Listen & Find Word Search

Many moons ago ( OK 2003) I was student teaching the 6th grade ( yes most were taller than me) and I was teaching a unit on the book  Holes by Louis Sachar. I was reading the book to my students and losing their attention . To keep it I created a bingo game of words in each chapter. I’d hand out the sheets, they’d listen for the words and mark ones they heard. It was exactly what they needed to stay engaged and our discussions at the end of the chapters went from 2 kids to most of the class. Today I am sharing how I modified this for my son who is 5 and just starting to read independently.

  1. Gather your materials. You will need some paper, a marker, a book and a dot paint marker .
  2. Before calling your child to play flip through the book and choose some words. I only chose each word once, and did one for every two pages so I could read it out loud to him at a normal speed without him having to stop too often to bam the paper. With one kid I just had a sheet to fill, not a bingo format. sight word games
  3. Start reading.
  4. It was a hit from the start . I will be doing this with many other books in the future.
  5. Bam!
  6. When he missed a word I invited him to look for it in the book.
  7. Got it!

Making reading a game has been a big part of my son’s ease into reading. Still even now that he is reading well he doesn’t always want to read books to my husband or I opting to read to his sister or alone. Building confidence is tricky. Instead of forcing them to read aloud  when they don’t want to , play some games and let the fun build the confidence. After their confidence builds they will be much more apt to read aloud .

 

Giant Valentine’s Word Search

valentine's day word search

My son loved the 3D Word Search I made him a while back so when I saw that the dollar store had pink and purple foam letters I grabbed a few packs and headed home to make another for him. The great thing about this activity is that it incorporates different senses . Kids can see and feel the letters that make up the words. I kept the words easy to find by making them all a uniform color for my beginning reader but make it as tricky as you want. Also even if your child isn’t reading you can still make this , just turn it into a letter search .

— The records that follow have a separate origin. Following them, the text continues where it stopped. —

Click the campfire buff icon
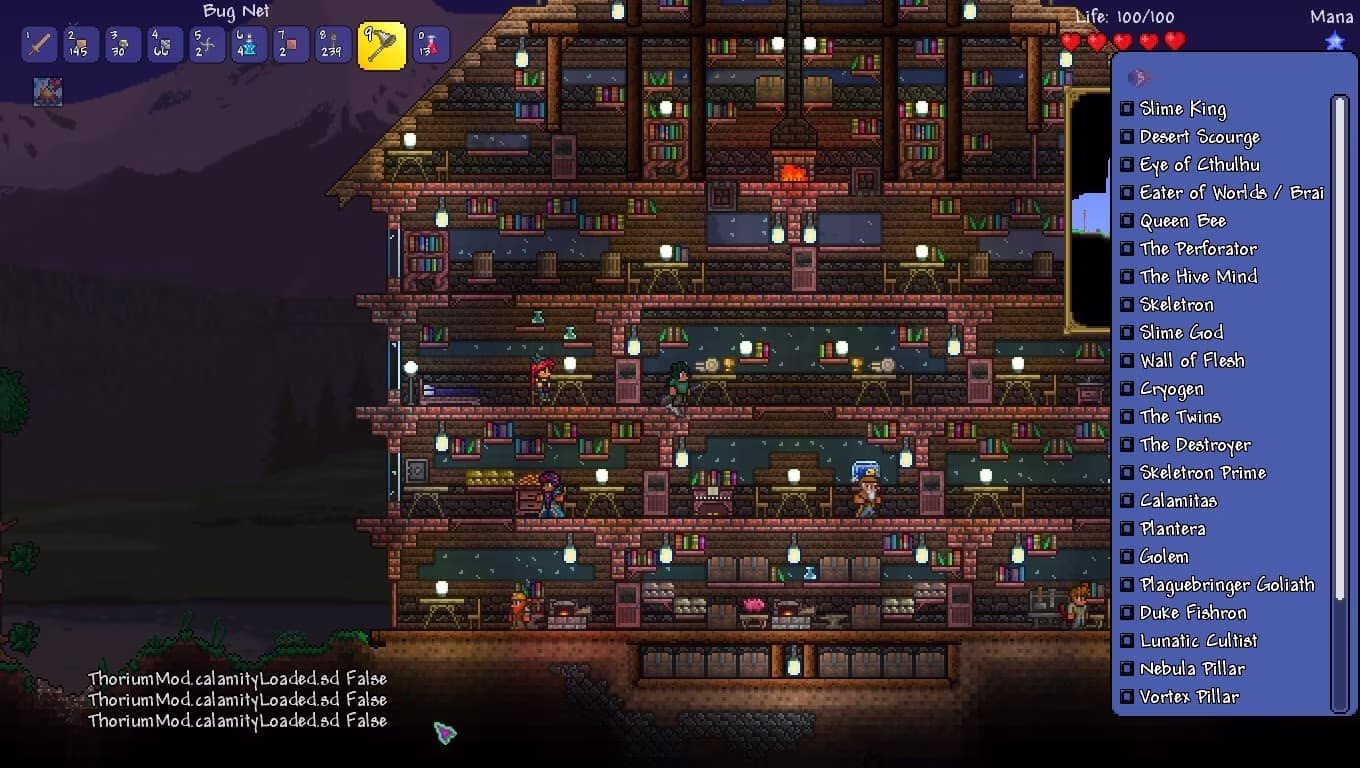The width and height of the screenshot is (1360, 768). 47,92
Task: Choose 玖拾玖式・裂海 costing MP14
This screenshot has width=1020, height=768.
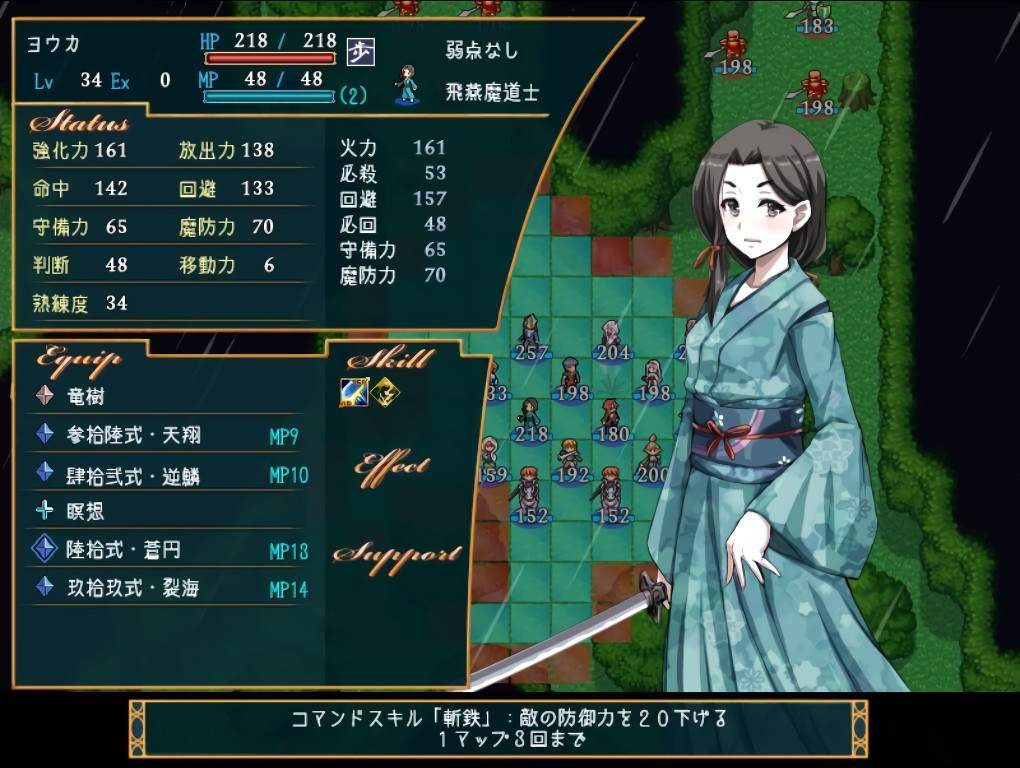Action: click(132, 588)
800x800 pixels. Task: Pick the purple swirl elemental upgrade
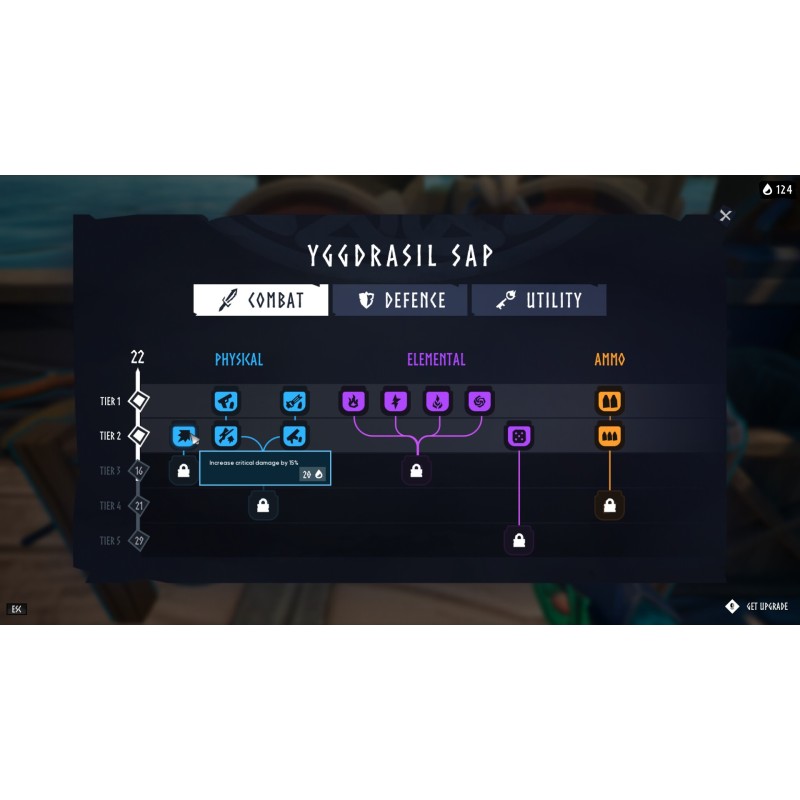[479, 402]
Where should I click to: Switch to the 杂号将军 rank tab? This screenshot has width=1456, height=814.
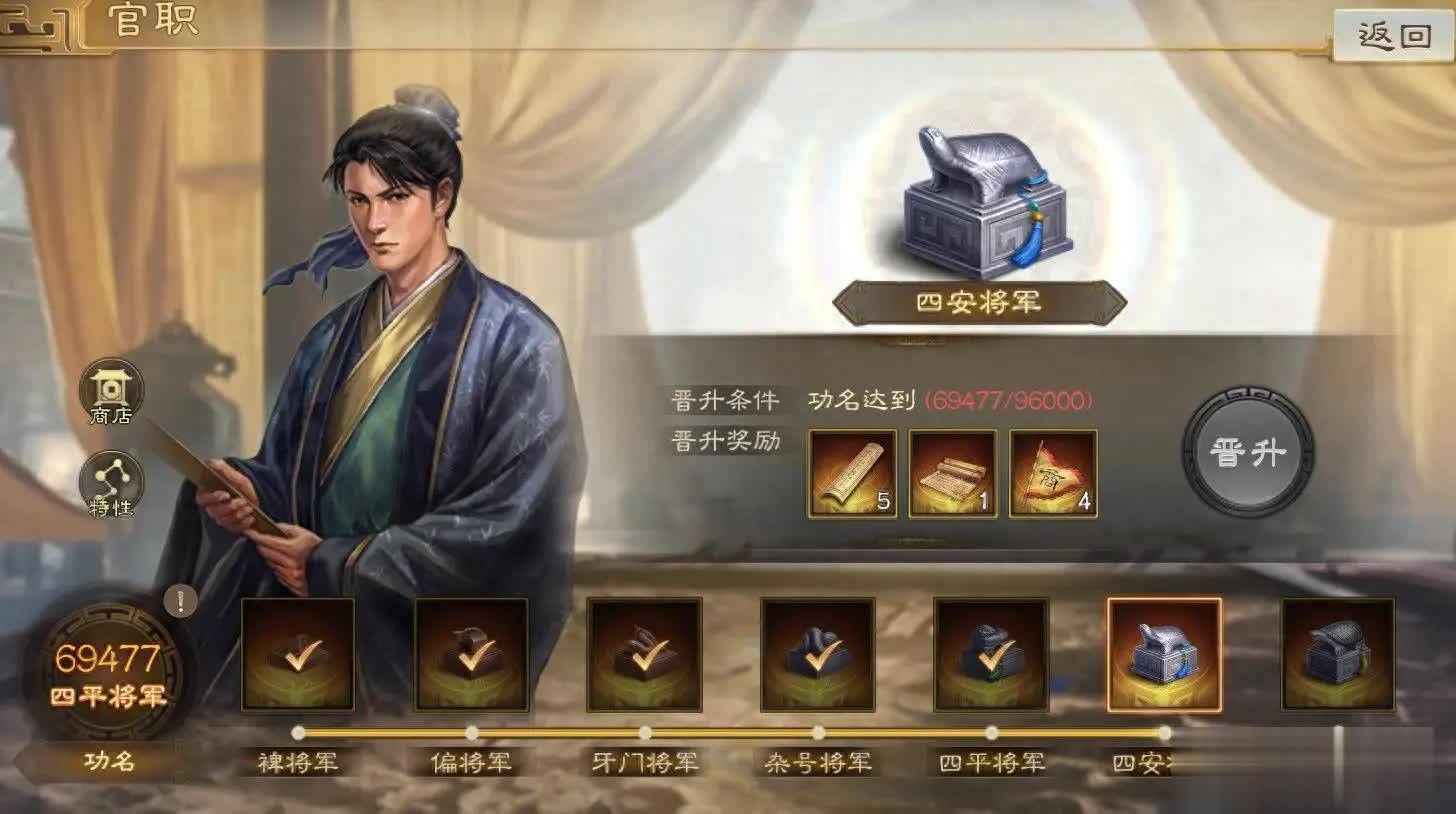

  1. Gather your materials. You will need a canvas or other stiff cardboard base, contact paper, foam letter stickers , scissors and a marker. Depending on which contact paper you get you will want to either use a dry erase marker or a regular washable maker if you want to use the word search as a write and wipe surface. I bought a new type of contact paper this week and dry erase is a pain to wipe off it, but washable markers do great with a baby wipe. If you want this to be a one time only activity you can skip the contact paper and just add the letters to some construction paper. 
  2. Cover the canvas with contact paper- this makes the surface wipe able.
  3. Add your words. I tried my best to stay lined up but I never worry about it being exactly perfect. I took words from classic conversation hearts but you can do any thing , even names of people you love. I find it easiest to add one row vertically and one horizontally first then fill the columns in .
  4. Write the words out on some paper .
  5. Add a marker and a kid and watch them amaze you with their skills! As my son was doing this I noticed he touched the letters, squished them and traced  a few with his hand. My cuddly guy ( he’ll hate that I said that in a year or two) seems to have a real need for kinesthetic elements in his lessons.
  6.  I also noticed how he was holding his marker, after I took these pictures. He has a natural tendency to twist his wrist like that for cutting but it’s the first time I have witnessed it for writing. Not sure if it was just because of the raised letters but I am going to watch him much closer … Any tips of correcting this ? Experience with this particular tendency? I am going to have him write on the wall more ( forces proper grip) but if you have any other awesome ideas please share !

 

 

Read & Find Game

If an I-Spy book and a sensory bin had a baby this is what they would wake up at 2am to feed. My son’s interests are geared mostly to games and pretend play these days and while most of our time is spent doing funny accents I like doing these  fun games that work on a bunch of skills in a short amount of time. This works on handwriting , reading and observation skills.

  1. Gather your materials. You can use almost anything , easy right? You need toys, and other small objects that your child can read but that aren’t too easy or it’s not going to be a 5 minute sparkler , it will be done in 30 seconds. So go around your house and trust me you’ll find things pretty fast. If your child is not a reader use colors or just the first letter. You will also need a bin, marker, sheet of card stock , and a crayon.
  2. Write out the words of all the objects on the card stock with marker.
  3. Pop the toys in the bin, hand your child the list. Stick around so if words are tricky you can help them try different strategies like using the objects for clues, sounding out the word or passing on to the next to return to it after.